Records of word and element locations:
<<<<

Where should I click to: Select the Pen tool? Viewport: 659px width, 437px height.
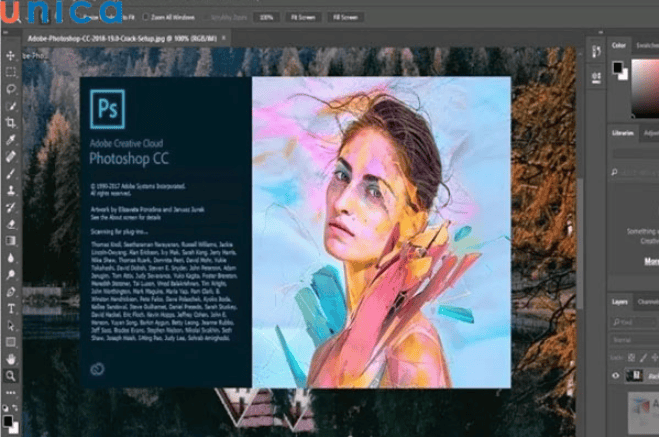tap(11, 291)
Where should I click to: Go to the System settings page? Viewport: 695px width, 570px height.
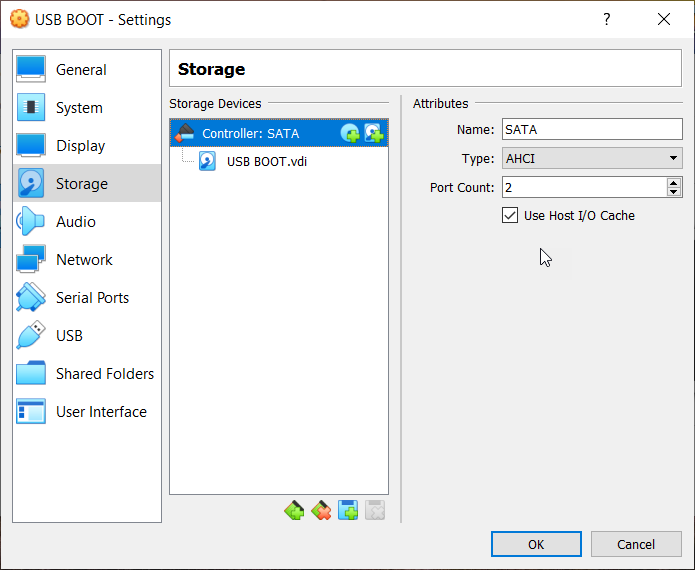(79, 108)
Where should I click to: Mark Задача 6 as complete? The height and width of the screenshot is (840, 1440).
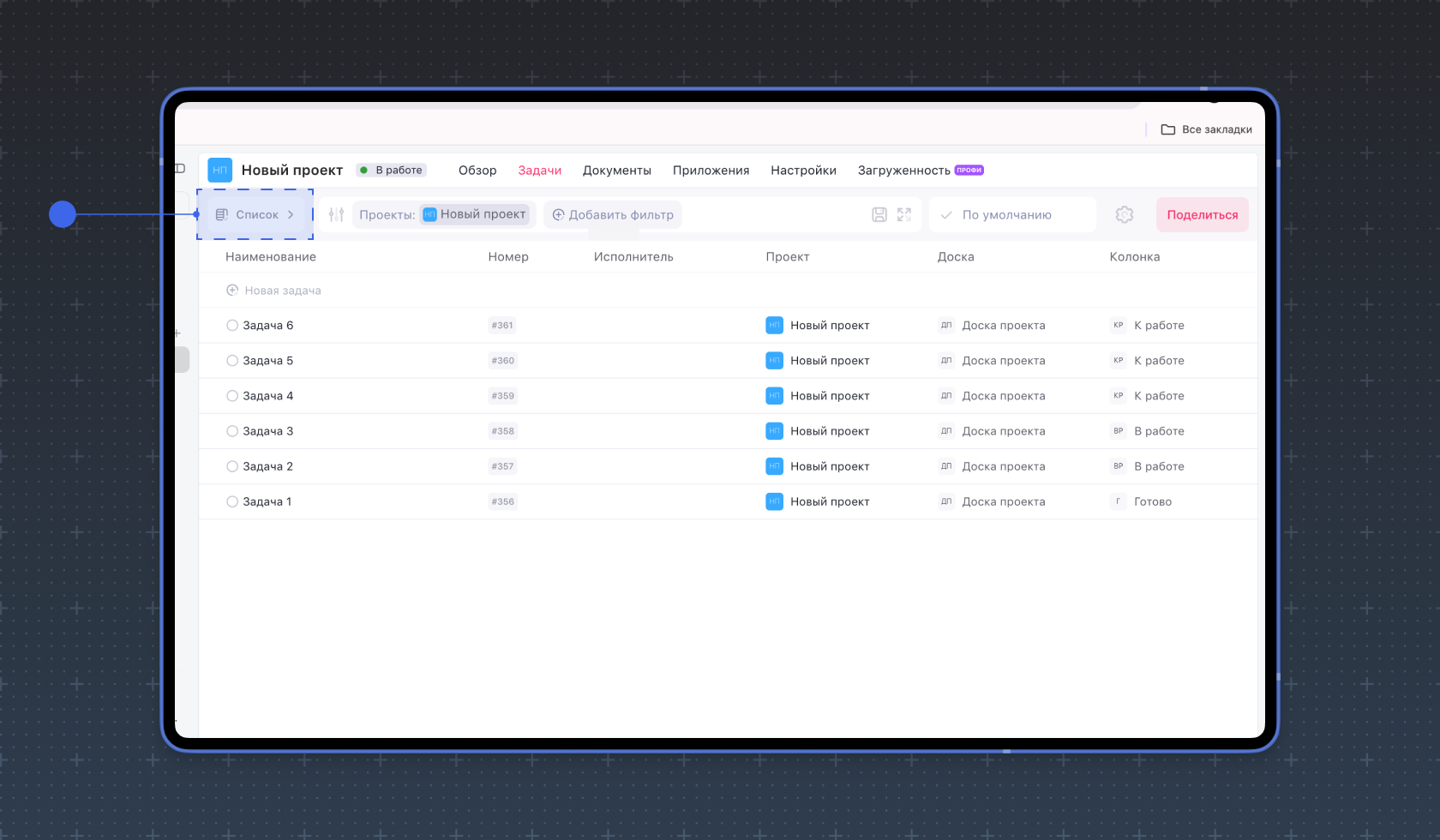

>>>>

Gather every row above that contains the word "width", copying each such row in full.

Written answer:
Where should I click to: Select the Pen tool? Viewport: 659px width, 437px height.
Where should I click to: Go to the System settings page? Viewport: 695px width, 570px height.
Where should I click to: Mark Задача 6 as complete? The height and width of the screenshot is (840, 1440).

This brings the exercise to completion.